Michela, dall’infanzia senza famiglia al riscatto: «Ho imparato a volare»

Michela Vanzella a 15 anni, dopo la morte del padre, ha bussato alla porta dell’associazione Sos Villaggi dei Bambini a Vicenza.
A vent’anni, ora, dirige due panetterie con prodotti a chilometro zero. «Sogno un ristorante»

 

Michela_VicenzaDue valigie e il cuore pieno di angoscia. Michela si presenta così al portone dell’associazione Sos Villaggi dei Bambini a Vicenza: ha 15 anni, il papà è morto e lei non ce la fa più a fare da mamma a una mamma che sta vivendo un momento di fragilità. Non ce la fa e non è neppure giusto pretenderlo perché la sua richiesta di adolescente cresciuta troppo in fretta è legittima: «Ho bisogno di qualcuno che si prenda cura di me». Michela Vanzella oggi ha 20 anni e ricorda con tenerezza il giorno che le ha cambiato, e salvato, la vita. «La situazione con mia mamma era diventata troppo complicata, così andai dagli assistenti sociali a chiedere che mi trovassero un altro posto dove stare. Furono loro a indicarmi Sos Villaggi e lì mi sono presentata». Uno strappo non indolore: «Mi sentivo in colpa per aver lasciato la mamma da sola, ero preoccupata per lei. Volevo già tornarmene a casa». Una delle responsabili del centro la rassicura: «Oggi è venerdì, prenditi questo fine settimana per pensare. La nostra porta è sempre aperta e puoi andartene quando vuoi».

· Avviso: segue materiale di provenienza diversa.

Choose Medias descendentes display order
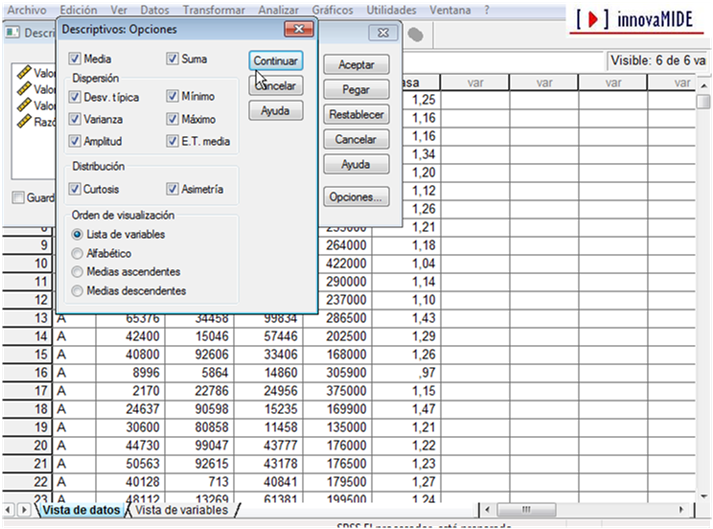The height and width of the screenshot is (529, 713). 78,291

A vent’anni dirige due panetterie. «Ora sogno di aprire un ristorante»
È un episodio banale quello che, in quel week end, fa maturare la scelta definitiva: con Anna e Serena, due operatrici, va a fare un giro in centro a Vicenza. Passa da una bancarella che cuoce frittelle e Michela ne vorrebbe una: fino a quel giorno non ha mai potuto permetterselo, da sola perché toccava a lei cercare di far bastare i pochi soldi che c’erano in casa per le necessità più impellenti. Anna e Serena capiscono al volo cosa sta pensando la ragazzina e la rassicurano : «Prendi quello che ti piace, ci pensiamo noi». Michela riflette oggi: «Non avevo bisogno di quella frittella in realtà, ma di qualcuno che mi chiedesse come stavo quando ero giù, che mi sgridasse se non facevo i compiti, che mi comprasse un uovo di Pasqua o un regalo a Natale». La vita nel Villaggio Sos comincia il lunedì successivo, in una situazione di semi-autonomia: per Anna c’è un appartamento dove dorme, mentre negli spazi collettivi mangia e studia. «Non volevo più andare a scuola, perché mi vergognavo con i miei coetanei della mia situazione. Però sapevo che un diploma mi sarebbe servito». Michela viene aiutata anche a recuperare le materie, in quel contesto più sereno ritrova voglia di fare e mette tutto il suo impegno: ad agosto supera gli esami all’alberghiero, l’anno dopo arriva il diploma di terzo livello, e poi si iscrive al quarto anno. Nel frattempo fa due stage di lavoro e viene inserita nel progetto Pane quotidiano con il forno che funziona all’interno del Villaggio. Si appassiona, quasi che impastare le farine sia un po’ come dare forma a una vita nuova: «Volevo riscattarmi dalla mia infanzia così difficile, volevo dimostrare a me stessa che avrei potuto costruirmi un futuro con le mie forze».

Alla fine del quarto anno la direttrice del Villaggio le propone di diventare responsabile del forno e comincia così una pagina nuova. Da giugno dello scorso anno Michela ha una casa in affitto e a ottobre ha aperto una seconda rivendita di pane fuori dal Villaggio che funziona benissimo «Usiamo il lievito madre, farine macinate a pietra, farine biologiche e abbiamo una linea di pane a chilometro zero con prodotti del territorio». In attesa di realizzare un altro sogno («Vorrei aprire un locale mio»), sul braccio Michela ha tatuato un aquilone: un disegno che ha scelto con le «zie», mentre i bambini del Villaggio hanno pensato ai colori. Un simbolo di libertà: «Il mio aquilone non vuole dire scappare via, ma poter volare perché sai che hai una casa e una famiglia».